EXERCISE REQUIREMENTS:
Nothing but the lines from the one with "Open the 'Connection Factory' type combo box" through the end of the records may appear in the answer, each reproduced exactly, pictures omitted.

DATA TO USE:
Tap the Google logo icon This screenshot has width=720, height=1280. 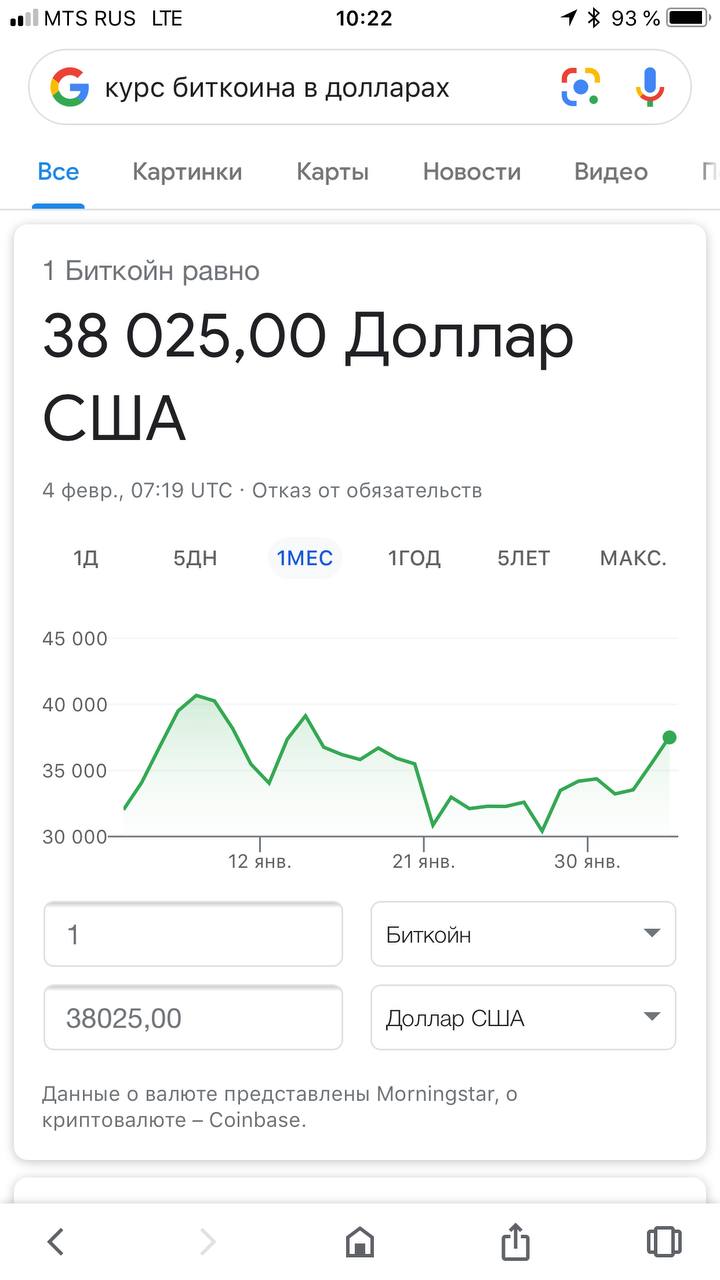70,88
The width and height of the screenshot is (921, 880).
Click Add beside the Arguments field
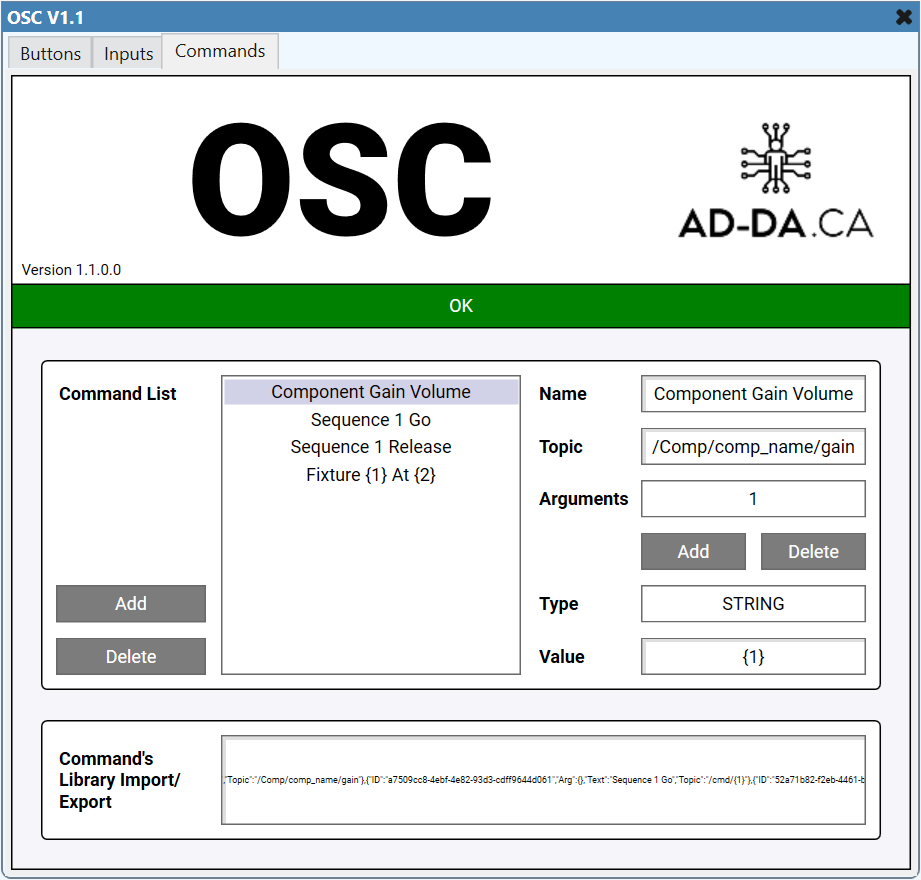point(693,551)
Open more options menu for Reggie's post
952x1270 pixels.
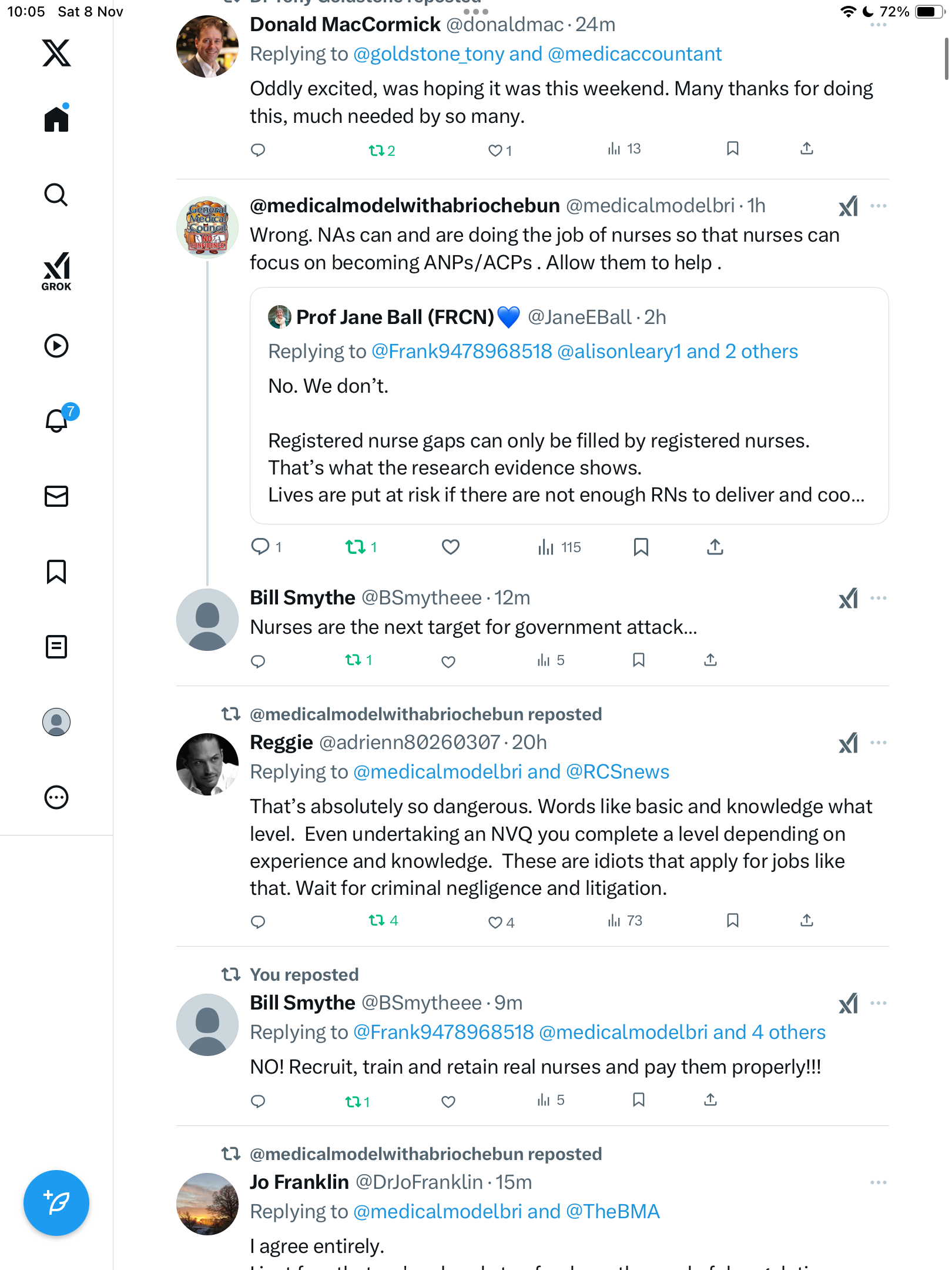click(879, 743)
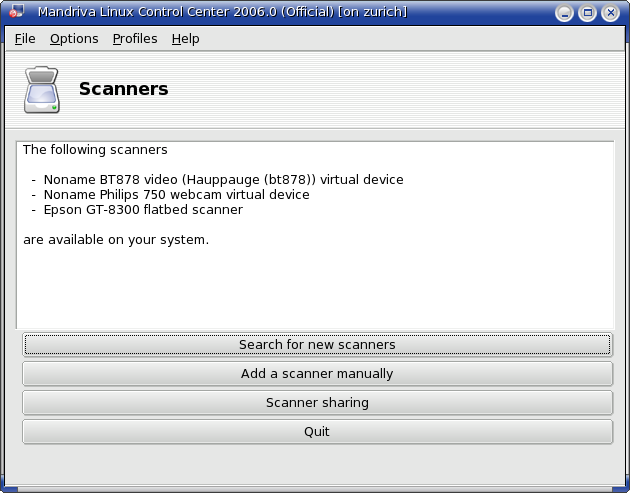Screen dimensions: 630x493
Task: Select the Epson GT-8300 flatbed scanner line
Action: (143, 210)
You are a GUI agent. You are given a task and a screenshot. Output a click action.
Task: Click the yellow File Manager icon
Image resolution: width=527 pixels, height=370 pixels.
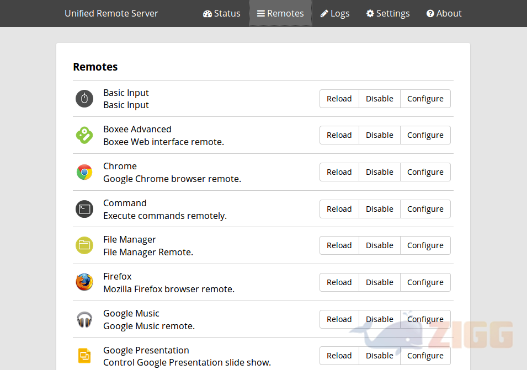pos(84,245)
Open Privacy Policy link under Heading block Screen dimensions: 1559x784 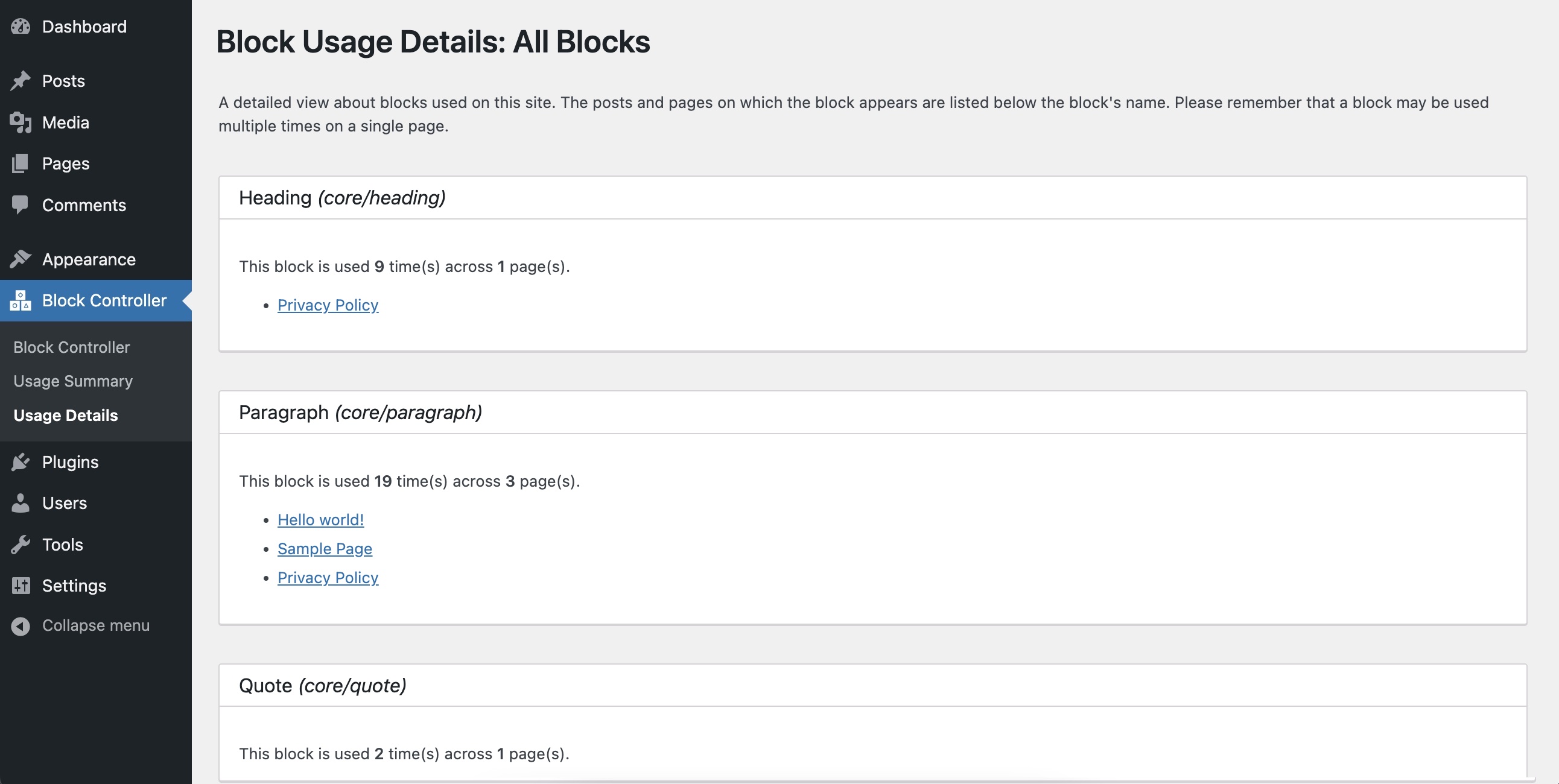coord(328,306)
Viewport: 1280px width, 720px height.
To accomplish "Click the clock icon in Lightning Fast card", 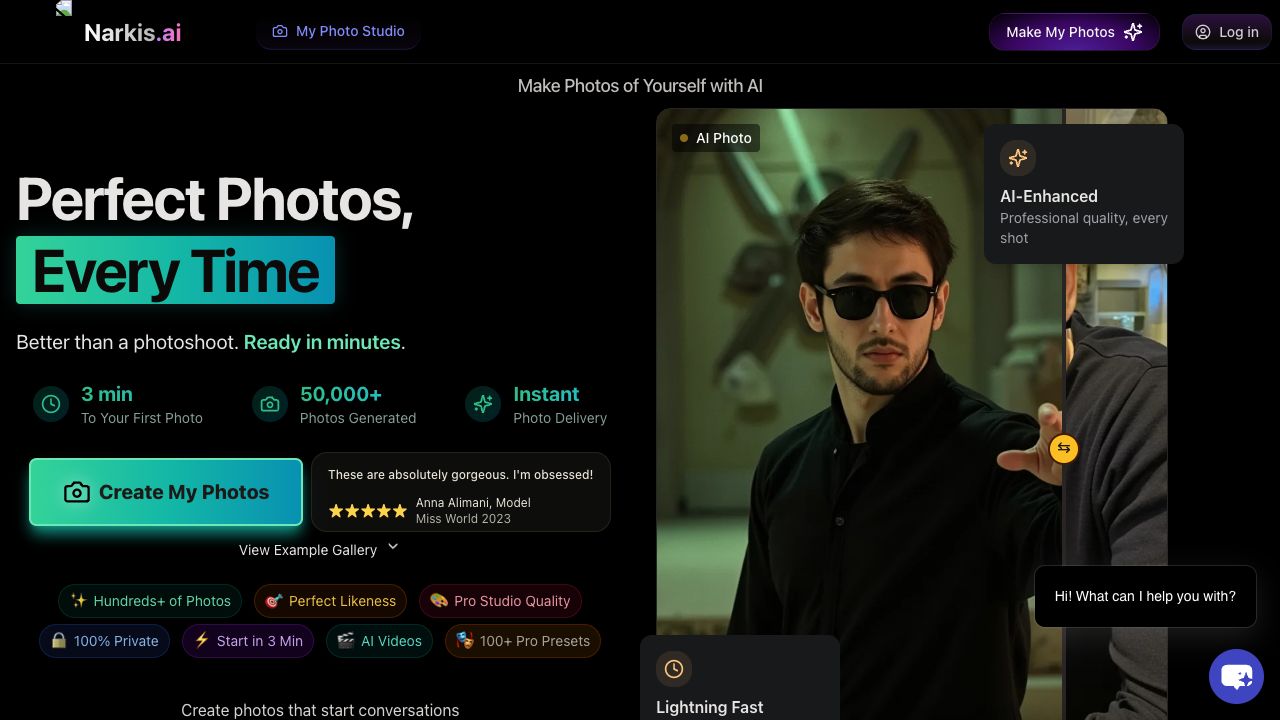I will (674, 669).

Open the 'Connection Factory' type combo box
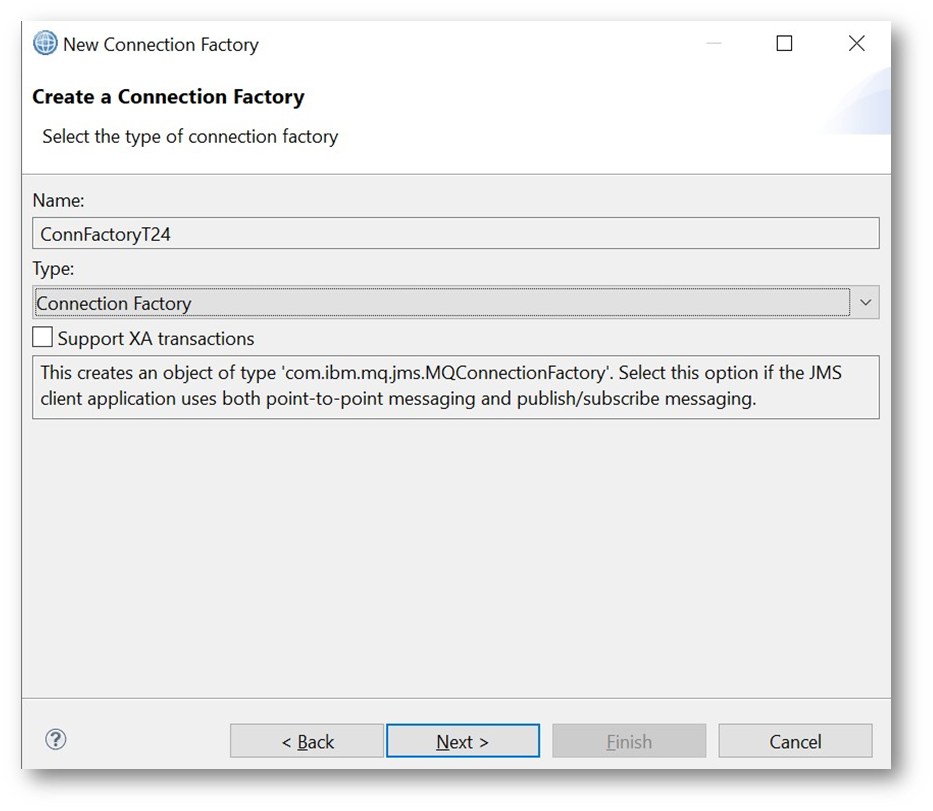[440, 303]
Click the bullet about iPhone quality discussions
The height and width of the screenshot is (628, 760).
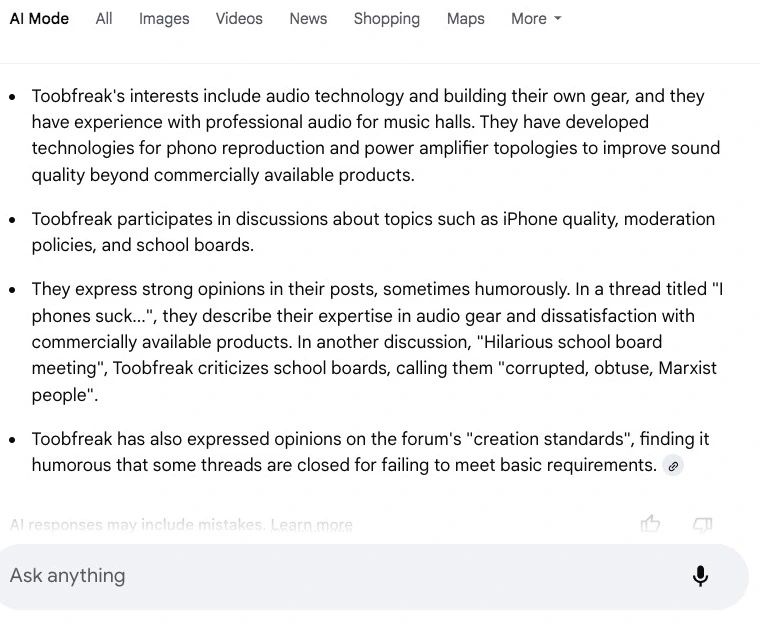pos(373,232)
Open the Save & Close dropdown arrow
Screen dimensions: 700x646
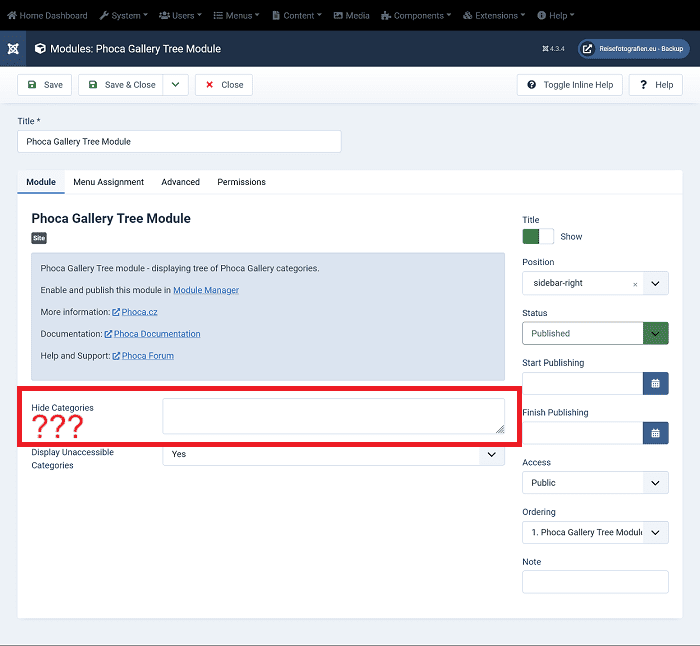[x=176, y=85]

YOUR RESPONSE:
Open the 'Connection Factory' type combo box
[440, 303]
Click the bullet about iPhone quality discussions
The height and width of the screenshot is (628, 760).
pos(373,232)
Open the Save & Close dropdown arrow
Screen dimensions: 700x646
[x=176, y=85]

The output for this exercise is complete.